Exercise details: Only one number is wanted here: how many lines of the data hold "will".
------ Provided data
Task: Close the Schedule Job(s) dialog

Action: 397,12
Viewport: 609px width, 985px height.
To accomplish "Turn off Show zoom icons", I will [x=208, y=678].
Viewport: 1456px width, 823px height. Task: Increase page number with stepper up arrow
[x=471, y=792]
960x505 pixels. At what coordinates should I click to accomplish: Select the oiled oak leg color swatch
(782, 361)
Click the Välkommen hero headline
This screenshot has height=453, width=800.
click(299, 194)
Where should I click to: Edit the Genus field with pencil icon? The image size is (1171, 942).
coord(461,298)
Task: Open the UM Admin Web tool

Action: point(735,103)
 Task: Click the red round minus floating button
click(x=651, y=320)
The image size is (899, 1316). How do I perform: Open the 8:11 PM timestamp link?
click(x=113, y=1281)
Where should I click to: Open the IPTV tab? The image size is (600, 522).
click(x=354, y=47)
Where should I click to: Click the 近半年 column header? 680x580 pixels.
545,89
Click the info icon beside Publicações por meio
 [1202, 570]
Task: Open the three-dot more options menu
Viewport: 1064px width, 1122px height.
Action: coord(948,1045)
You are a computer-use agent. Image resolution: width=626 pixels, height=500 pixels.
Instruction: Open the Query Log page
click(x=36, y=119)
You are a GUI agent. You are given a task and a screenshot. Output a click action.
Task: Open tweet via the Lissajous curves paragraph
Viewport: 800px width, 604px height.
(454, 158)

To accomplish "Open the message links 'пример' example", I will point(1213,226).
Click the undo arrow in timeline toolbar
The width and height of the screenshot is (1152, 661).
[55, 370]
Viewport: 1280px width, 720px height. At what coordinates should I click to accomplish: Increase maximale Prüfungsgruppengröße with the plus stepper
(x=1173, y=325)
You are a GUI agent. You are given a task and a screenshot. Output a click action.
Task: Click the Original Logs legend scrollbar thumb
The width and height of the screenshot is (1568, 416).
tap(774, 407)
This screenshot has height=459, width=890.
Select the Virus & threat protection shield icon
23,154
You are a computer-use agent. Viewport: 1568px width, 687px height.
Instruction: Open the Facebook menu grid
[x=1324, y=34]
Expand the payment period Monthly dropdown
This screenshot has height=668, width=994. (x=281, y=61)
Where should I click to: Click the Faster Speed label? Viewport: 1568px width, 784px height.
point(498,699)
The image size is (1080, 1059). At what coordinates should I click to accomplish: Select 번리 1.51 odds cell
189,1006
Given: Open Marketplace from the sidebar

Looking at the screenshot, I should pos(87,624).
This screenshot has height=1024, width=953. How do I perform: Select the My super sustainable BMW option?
------------
Exercise output: 2